-- HOW TO COMPLETE THIS TASK --
Below are records; copy exactly the line containing "This screenshot has height=870, width=1320." and every line after it, through the last.

-- ENTRIES PROVIDED --
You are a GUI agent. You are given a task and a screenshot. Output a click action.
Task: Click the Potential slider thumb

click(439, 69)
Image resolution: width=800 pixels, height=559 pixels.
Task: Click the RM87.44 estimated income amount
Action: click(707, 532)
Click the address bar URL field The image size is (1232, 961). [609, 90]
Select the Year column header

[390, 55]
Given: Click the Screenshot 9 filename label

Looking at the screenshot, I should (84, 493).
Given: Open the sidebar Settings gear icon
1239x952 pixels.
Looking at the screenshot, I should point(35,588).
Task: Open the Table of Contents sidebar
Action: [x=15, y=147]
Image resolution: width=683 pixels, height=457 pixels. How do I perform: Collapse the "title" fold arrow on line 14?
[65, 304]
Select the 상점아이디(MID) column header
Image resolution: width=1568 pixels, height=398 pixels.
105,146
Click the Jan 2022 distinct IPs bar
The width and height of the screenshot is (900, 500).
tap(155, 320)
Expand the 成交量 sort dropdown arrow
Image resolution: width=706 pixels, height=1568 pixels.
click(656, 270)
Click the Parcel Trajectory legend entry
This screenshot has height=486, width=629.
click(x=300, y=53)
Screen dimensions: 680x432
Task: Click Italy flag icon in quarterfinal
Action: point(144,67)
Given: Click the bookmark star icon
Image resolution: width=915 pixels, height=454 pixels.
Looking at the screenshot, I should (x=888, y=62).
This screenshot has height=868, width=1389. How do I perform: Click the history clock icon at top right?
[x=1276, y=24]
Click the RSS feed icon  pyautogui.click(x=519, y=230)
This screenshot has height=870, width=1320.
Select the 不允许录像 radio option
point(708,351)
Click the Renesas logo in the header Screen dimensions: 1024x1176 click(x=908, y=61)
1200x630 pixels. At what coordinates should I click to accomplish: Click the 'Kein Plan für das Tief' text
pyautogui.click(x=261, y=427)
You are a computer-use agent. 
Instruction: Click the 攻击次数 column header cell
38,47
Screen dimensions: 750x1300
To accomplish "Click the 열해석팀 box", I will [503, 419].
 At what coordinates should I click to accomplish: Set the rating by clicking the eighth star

-- SOLUTION TO THE PROBLEM --
This screenshot has height=870, width=1320.
Select the 不允许录像 radio option
point(708,351)
Click the Renesas logo in the header Screen dimensions: 1024x1176 click(x=908, y=61)
1200x630 pixels. At what coordinates should I click to accomplish: Click the 'Kein Plan für das Tief' text
pyautogui.click(x=261, y=427)
You are a computer-use agent. 
Instruction: Click the 攻击次数 column header cell
38,47
Screen dimensions: 750x1300
To accomplish "Click the 열해석팀 box", I will [503, 419].
 At what coordinates should I click to accomplish: Set the rating by clicking the eighth star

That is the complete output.